- Brief A -
Translate this sentence from the primary care compensation proposal into Spanish: "It would be for those doctors to decide whether specialized services were needed."
- Brief B -
Carry the primary care compensation proposal forward from its last sentence, in the same voice and with the same kind of figures.

- Quoted passage -
________________________
Compensating Providers for ‘Free’ (Primary) Healthcare
‘free’ primary care; insurance covering specialized services
In this proposal there would be ‘free’ (free-at-point-of-service) primary healthcare. General practitioners and internists would provide the services, along with physician assistants (PA’s), registered nurses (RN’s), and licensed practical nurses (LPN’s). It would be where people would go for regular check-ups and initial medical care for non-emergency ‘complaints’ (as medical professionals refer to patients’ specific reasons for seeking medical attention). It would be for those doctors to decide whether specialized services were needed.
Here we’ll focus on pay for those medical professionals. The object is to provide sufficient income without requiring so many patients that care would be jeopardized, yet creating disincentives for those professionals from overcommitting themselves in terms of the number of patients they would see in a day, to avoid mere perfunctory service. To that end, the U.S., where this author has always lived, will be used for supplying numbers.
We’ll focus specifically on doctors, under the assumption that a suitable algorithm for their compensation could serve as a template for the other providers. As I am not a medical professional, the specific numbers I suggest might not be realistic, but even if they are unrealistic that would not in itself invalidate the structure of the proposal.
The general idea would be that a doctor would accrue pay on a daily basis, based on the number of patients seen, with more pay for more patients up to a point — and a change in the scale of increase in pay per patient at some point. There could also be a possible bonus based on the average number of patients seen over four weeks. Other providers would receive some ratio of the pay that doctors received.
Let’s start with proposing an ‘ideal’ annual income for a primary care physician. Let’s say that would be $240,000/yr.
Let’s assume a doctor would work 240 days a year (5 days/wk.; 48wks.). To obtain that ideal income the doctor would make $1,000/day.
Now let’s suggest an ideal number of patients. I’ll put that at 20/day. That’s roughly an average of 20 mins./patient for seven hours (leaving a decent amount of slack time in a day for the ‘known unknowns’).
Here’s one possible approach to their compensation. Each day, the doctor would earn $7 for the first patient seen. Up to a point, with each additional patient the compensation per patient would increase. Up through 14 patients it would increase by $1/additional patient. So a doctor seeing 14 patients would earn $20/patient, $280 for the day: a rate for an annual pay of $67,200. Up through 20 patients the increase in compensation would rise $5/additional patient. On that scale a doctor seeing 20 patients on one day would earn $50/patient: $1,000 for the day.
________________________
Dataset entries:
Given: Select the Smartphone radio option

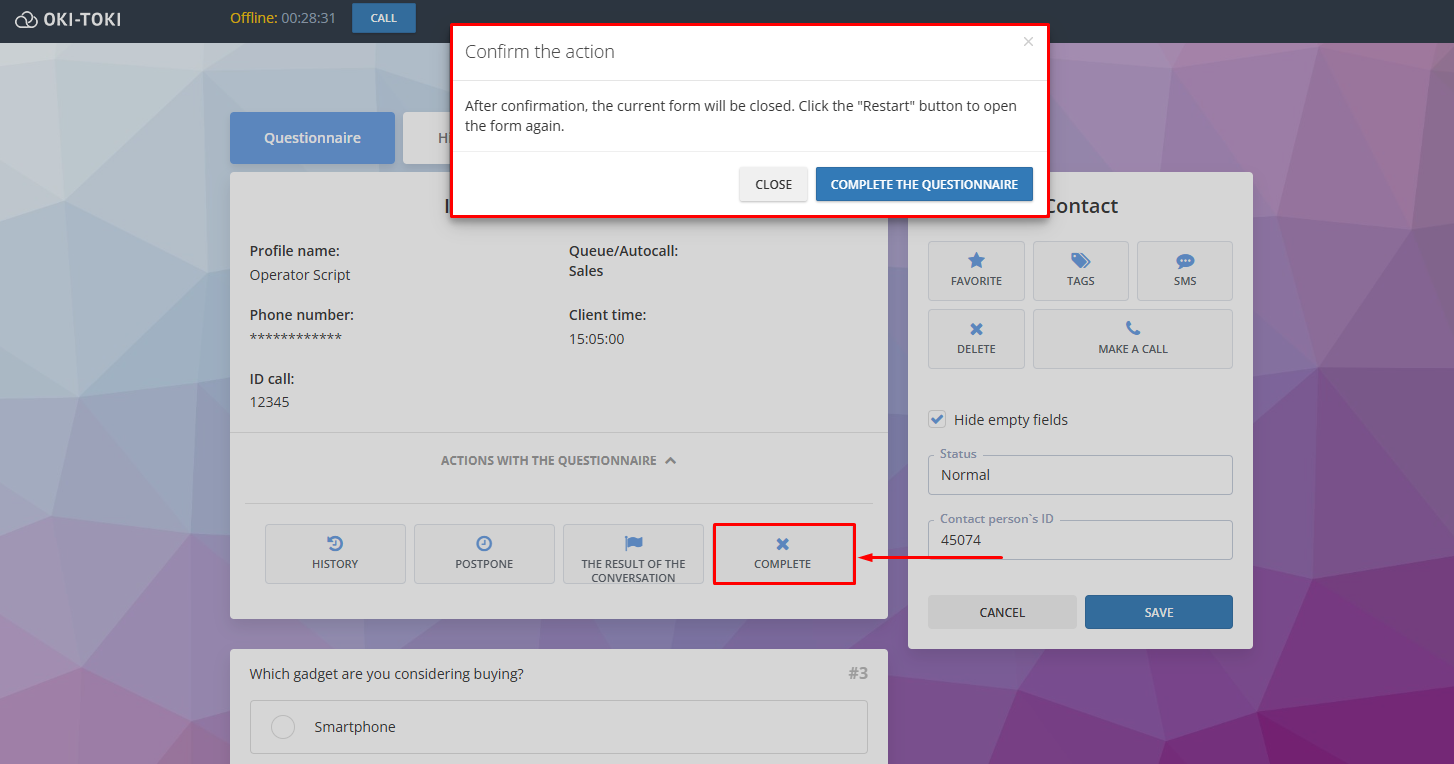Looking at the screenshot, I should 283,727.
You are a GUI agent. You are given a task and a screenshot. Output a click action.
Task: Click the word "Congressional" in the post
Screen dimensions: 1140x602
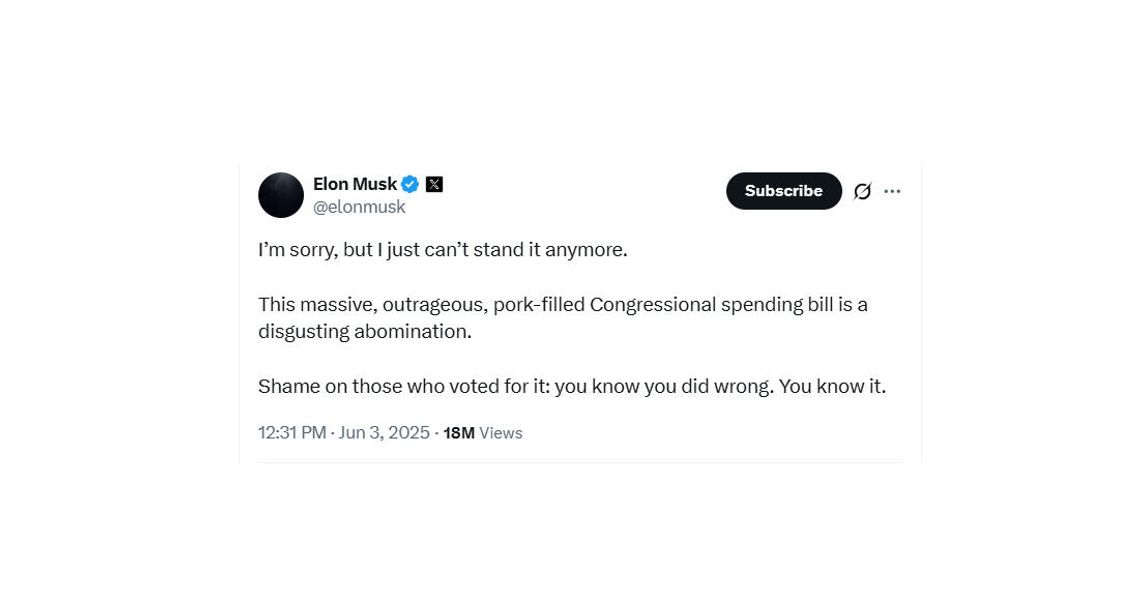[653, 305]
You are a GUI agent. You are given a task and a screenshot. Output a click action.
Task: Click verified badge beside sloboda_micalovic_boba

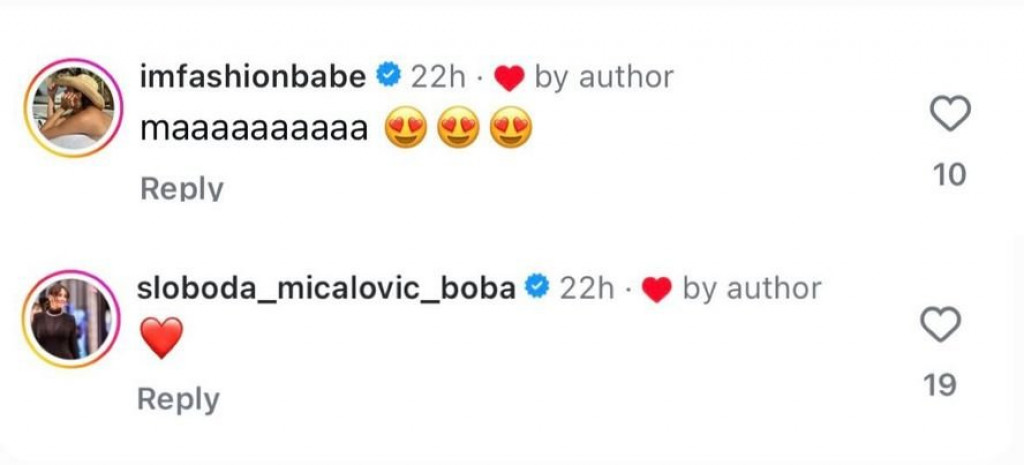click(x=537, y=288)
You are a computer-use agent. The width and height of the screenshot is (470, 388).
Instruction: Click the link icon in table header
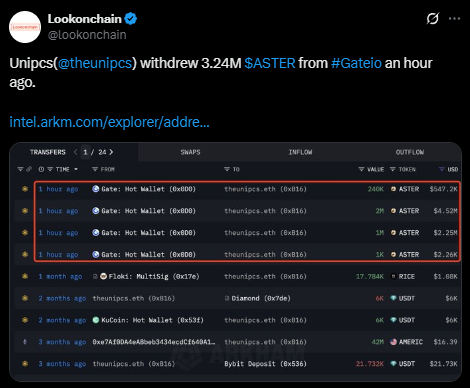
________________________
- Exercise response A -
Correspondería a esos médicos decidir si se necesitaban servicios especializados.

- Exercise response B -
For any additional patient(s) seen that day the doctor would be paid singly (no effect on the pay for other patients). It could be $50/patient; with some number of additional patients — including 1 — that number could decrease, say, $5/patient, down to some minimum.
Other pay could take the form of a bonus paid every four weeks based on the average number of patients seen each day, say, starting at 10 and ending at 20 (say, $1,000 for 10 and $100 for each additional number of patients averaged/day). That could particularly help new doctors just getting started, so it might at least be the case for the first year of a doctor’s career. If applied to all doctors, however, it might also decrease the jump in compensation for a day after (in this example) 14 patients.
Alternatively, all doctors could be paid a guaranteed minimum income that would equal, say, 15 patients/day for 240 days ($90,000), receiving more pay (as per the above scale) for days they did exceed that number of patients plus the bonus for the average number of patients seen per day in a month. In that case the bonus might be restructured.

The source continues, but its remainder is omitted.